## Assigned task:
Reproduce exactly the lines from the one containing "Click 'Maximum Qty" through the last line of the records below, both included. Leave out any pictures.

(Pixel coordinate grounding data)
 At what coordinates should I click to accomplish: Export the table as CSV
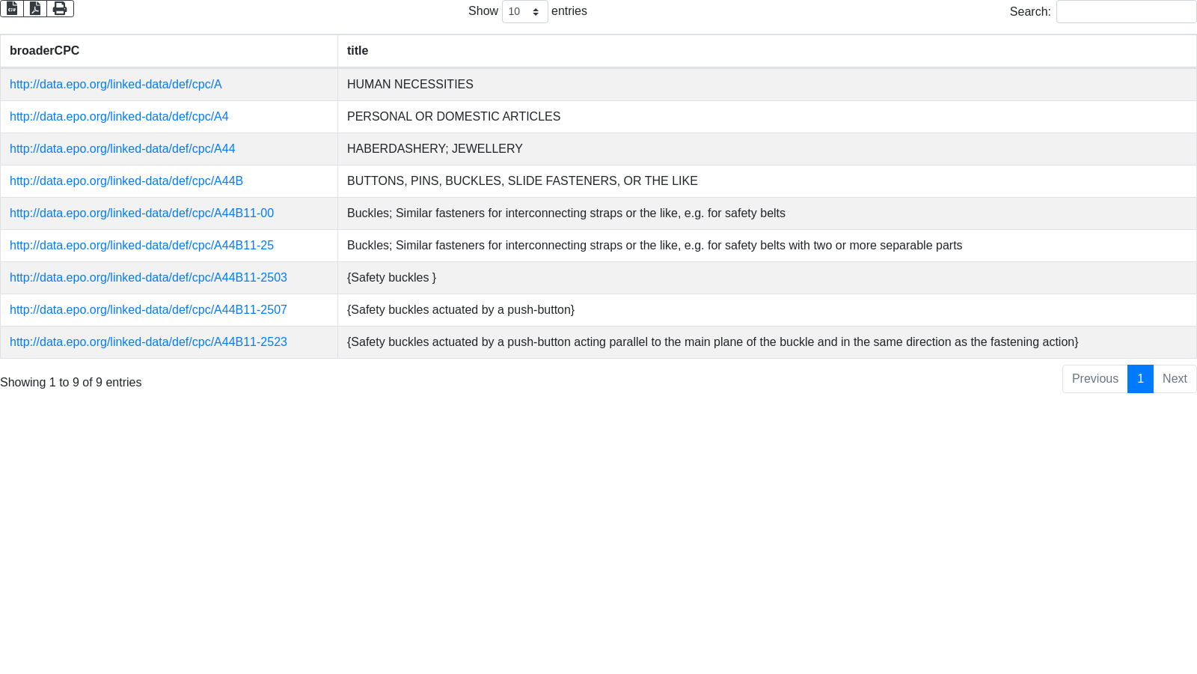click(x=12, y=8)
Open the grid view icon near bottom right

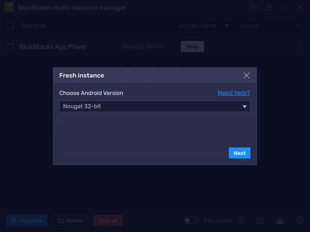point(260,220)
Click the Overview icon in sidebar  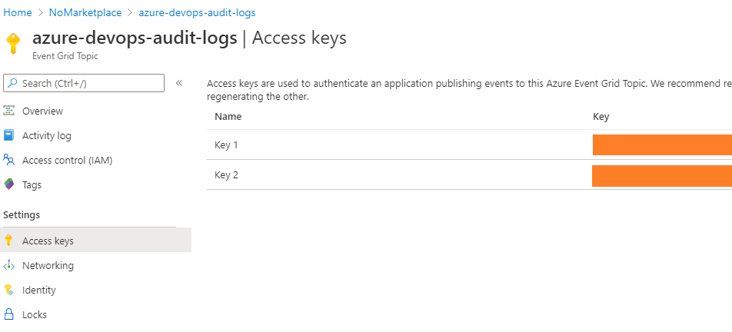click(x=9, y=111)
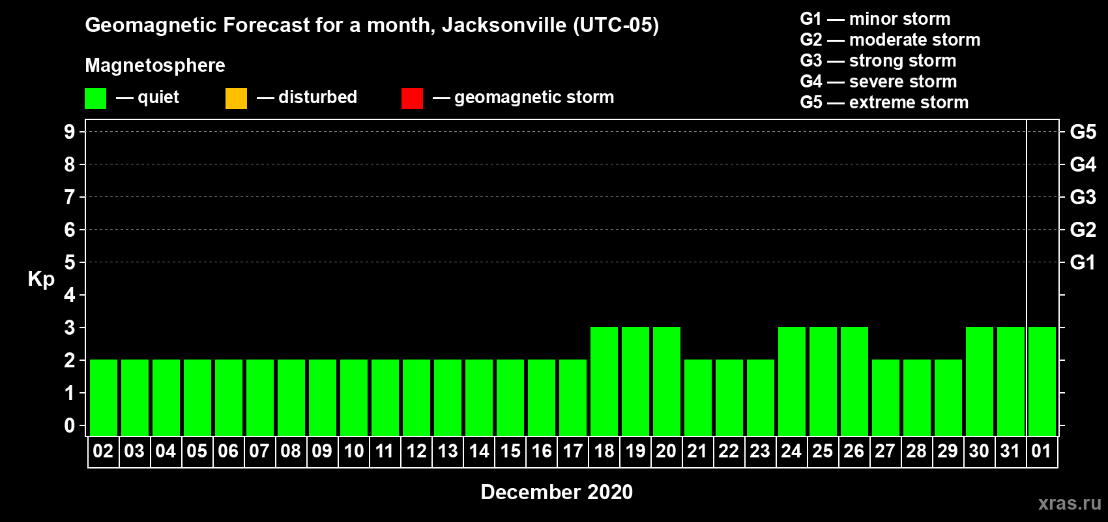Click the G3 — strong storm legend text

[x=878, y=61]
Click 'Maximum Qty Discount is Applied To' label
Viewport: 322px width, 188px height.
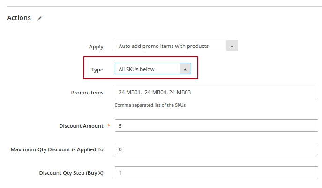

## Solution to the exercise:
Click 'Maximum Qty Discount is Applied To' label
Viewport: 322px width, 188px height.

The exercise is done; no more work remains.